309 Effects of Cloud Microphysics and SST on the Initiation and Propagation of the DYNAMO November MJO Event

Monday, 7 January 2019
Hall 4 (Phoenix Convention Center - West and North Buildings)
Teng Wang, Univ. of Washington, Seattle, WA; and D. Kim

A series of 30-day hindcast simulations of the MJO events during the dynamics of the MJO (DYNAMO) field campaign are conducted with a global model that utilizes superparameterization (SPCAM). To investigate the impact of cloud microphysics, simulations are performed with single- and double-moment cloud microphysics scheme in the cloud resolving model embedded in each grid box.
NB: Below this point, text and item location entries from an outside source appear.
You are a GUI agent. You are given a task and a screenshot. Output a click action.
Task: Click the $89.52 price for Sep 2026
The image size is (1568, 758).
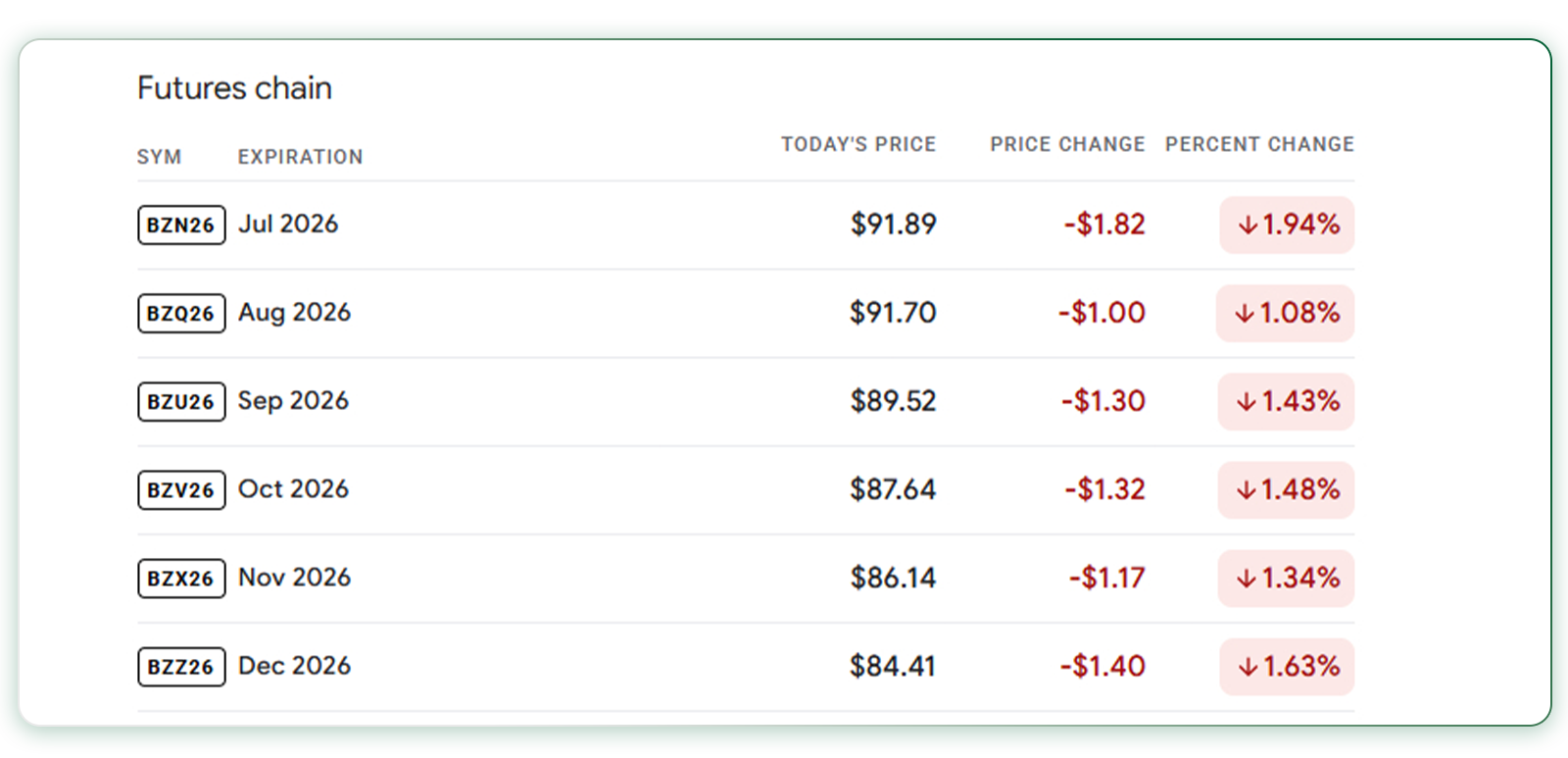point(893,401)
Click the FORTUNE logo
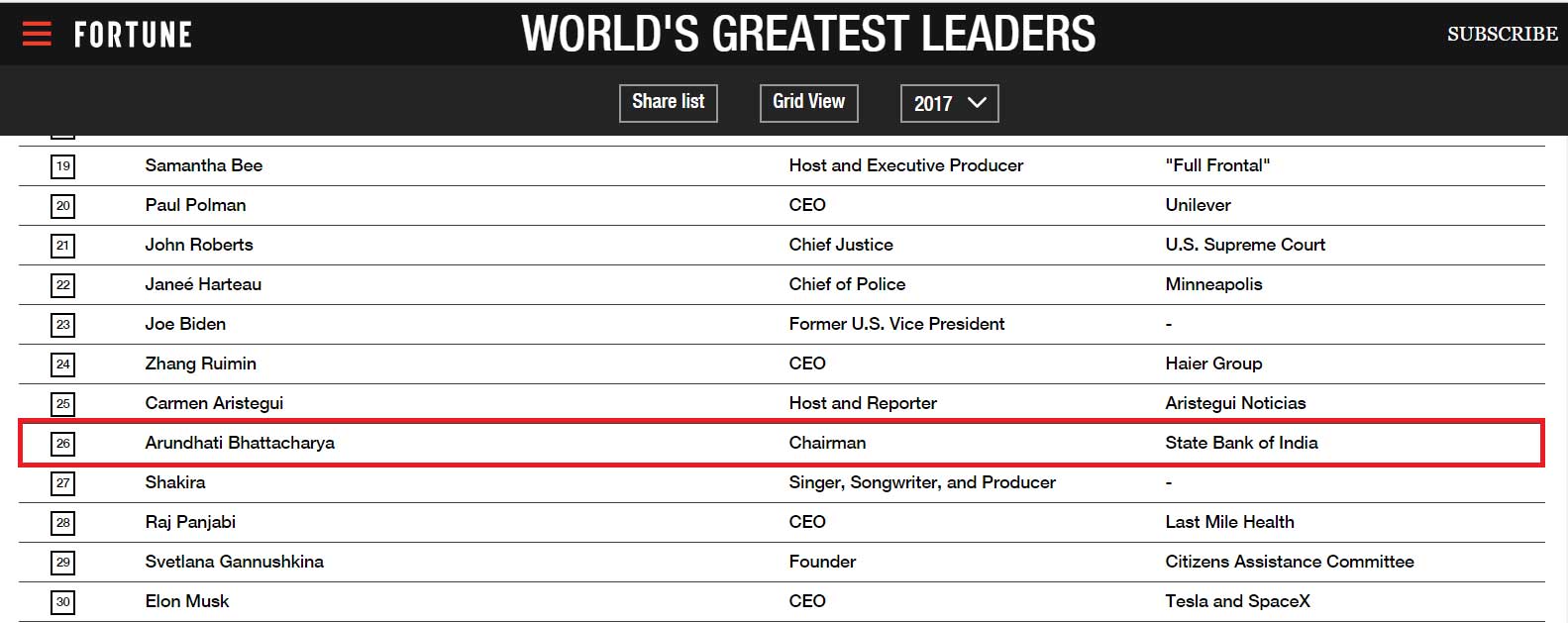The image size is (1568, 623). 133,35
Two sets of the sea surface temperature (SST) boundary condition – the observed SST in Year 2011 and the climatological SST – are used to examine the role of SST on the simulation of the MJO event.
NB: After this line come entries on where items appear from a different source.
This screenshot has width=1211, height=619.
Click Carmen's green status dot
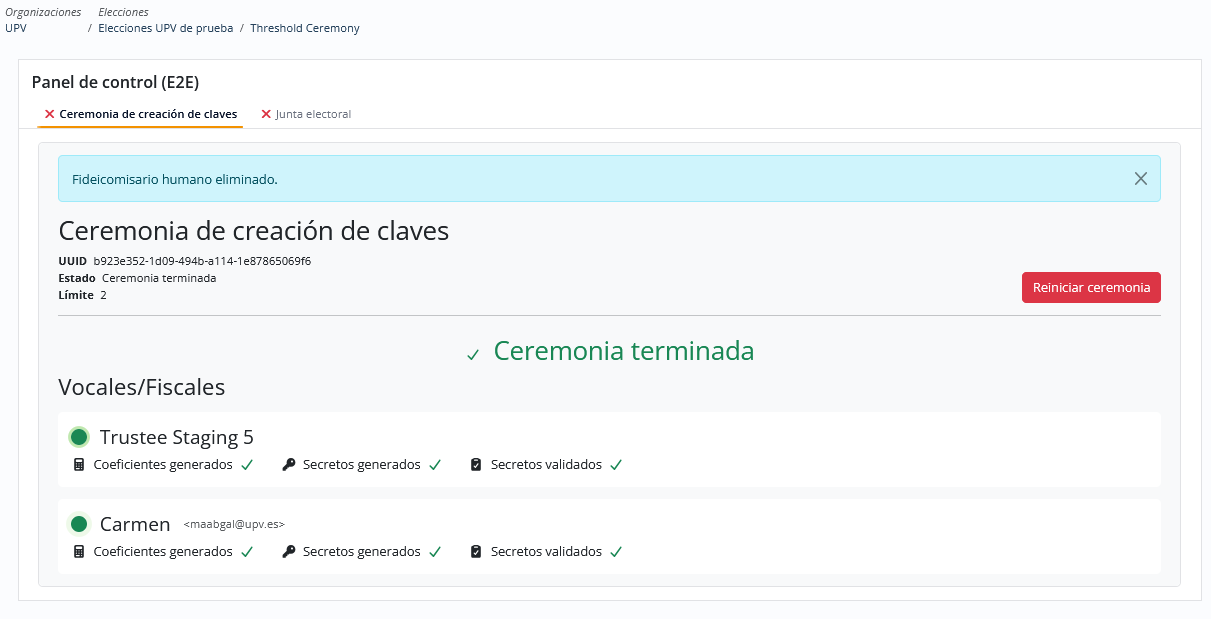(x=79, y=524)
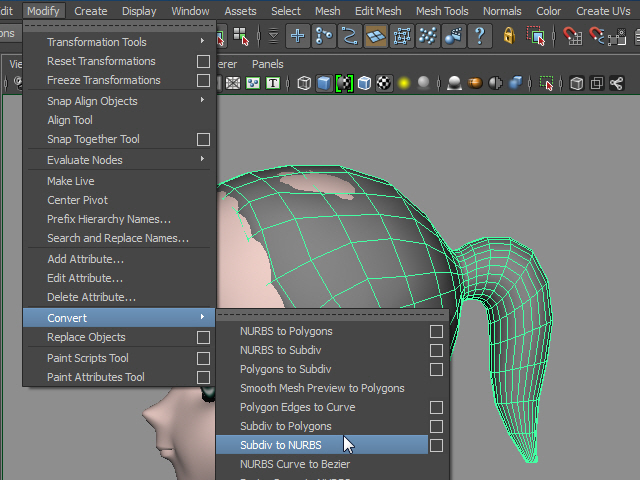Select Smooth Mesh Preview to Polygons
Screen dimensions: 640x480
tap(322, 388)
The results show that the horizontal distribution of precipitation and MJO propagation are varied by different microphysics and also by SST boundary conditions used. The double-moment microphysics scheme tends to yield stronger and more organized convection over the Indian Ocean and the Maritime Continent, resulting in a more pronounced MJO initiation and more coherent MJO propagation. While having a negligible impact on the initiation of the MJO, the SST boundary conditions do affect MJO propagation, with the 2011 SST giving a stronger MJO propagation over the MC area.